Grub Worms in Tulsa

grub sm

Every year, clients call us because in the course of digging in their flowerbeds in the spring, they see some white grubs.  They immediately think they need grub control to kill the grubs because they’ve heard that grubs damage lawns. 


Truthfully, grubs have gotten something of a bad rep because they’re capable of damaging turfgrass, but the fact of the matter is that they rarely do, here in Tulsa.  Seeing grubs is normal.  It’s only when they become overactive that there is a potential for damage to your grass. Granted, we’ve seen grub damage, but most of us have been in lawn care for 20 years or so.


When grubs multiply to 10 or more per square foot, they can cause turf damage by eating the roots of the lawn approximately 2 inches below the soil surface. When this happens, it’s easy to diagnose, because you can pick up the grass just like a piece of carpet.

june bug 

Grub damage usually occurs from July through September.  In the spring (dependent on weather conditions) very few species are at the point in their life cycle where they would be eating.  Grubs are actually the larvae of beetles such as Japanese beetles or June bugs.


If grub damage is actually confirmed in a client’s lawn, we will apply a granular insecticide. The homeowner should water heavily the night before the application and then water heavily after the application. We will also apply a balanced fertilizer, or one that is high in phosphorus to help the damaged area recover. We will only treat the affected area and a three foot margin around the affected area.

Note:  GreenGrass will treat lawn-damaging insects at no charge for full-program clients if their lawns are being damaged or if there is potential for damage.
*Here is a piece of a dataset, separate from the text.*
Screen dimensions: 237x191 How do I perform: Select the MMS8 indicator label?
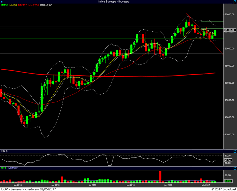click(x=13, y=6)
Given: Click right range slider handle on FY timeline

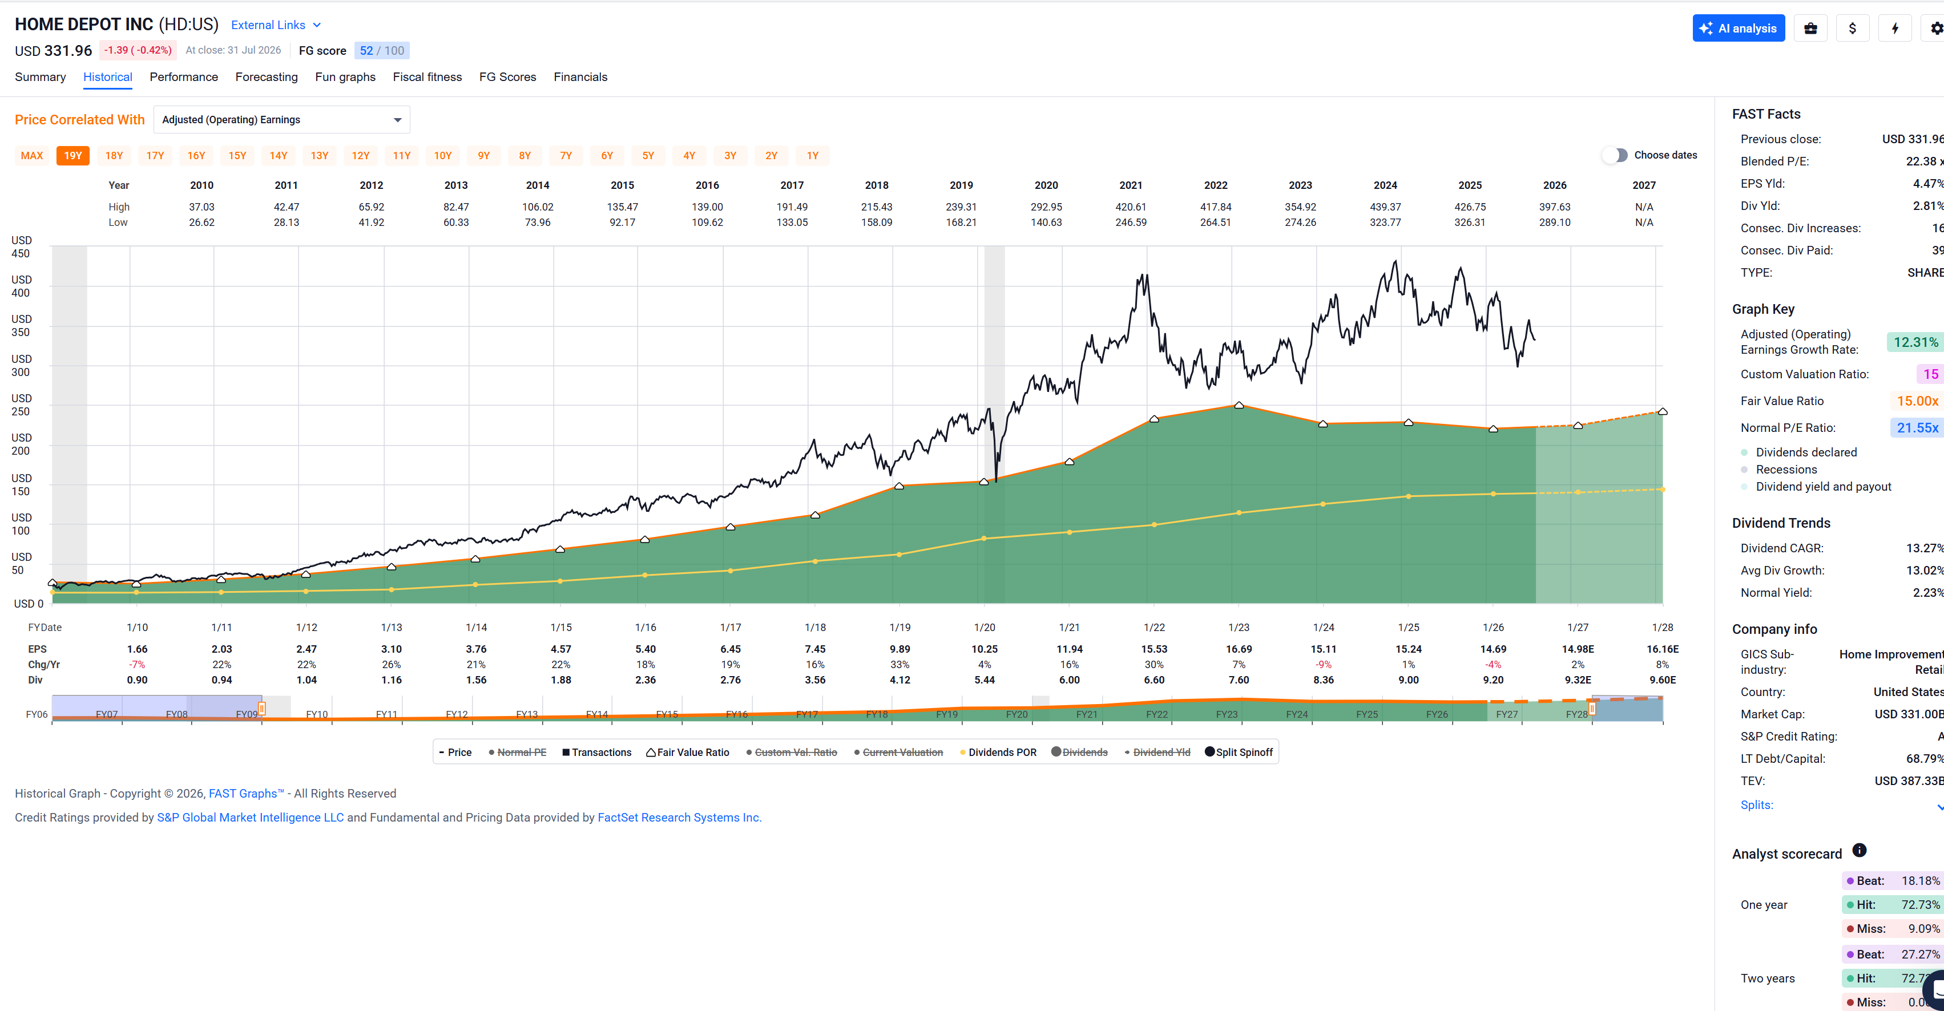Looking at the screenshot, I should [x=1592, y=708].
Many people see brown spots in their lawns in the spring and believe that it’s grub damage. It’s more likely winter damage or Spring Dead Spot.  In the summer, brown spots could indicate chinch bugs, an area the sprinkler is missing, or a hot spot – or even grub damage, but grub damage is usually the least likely.



Mole activity is another reason that customers call for grub treatment, believing that if the grubs are eliminated, the moles will go away. Moles will, in fact, eat a lot of different insects, not just grubs. The best way to get rid of moles is to set traps that you can buy at your lawn and garden supply or co-op. OSU recommends traps as the only proven way to rid your lawn of moles.


We are very careful not to apply insecticides if they aren’t needed.  Treating for grubs would destroy all the insects, including the beneficial ones like earthworms.  Soil is an amazing ecosystem in and of itself!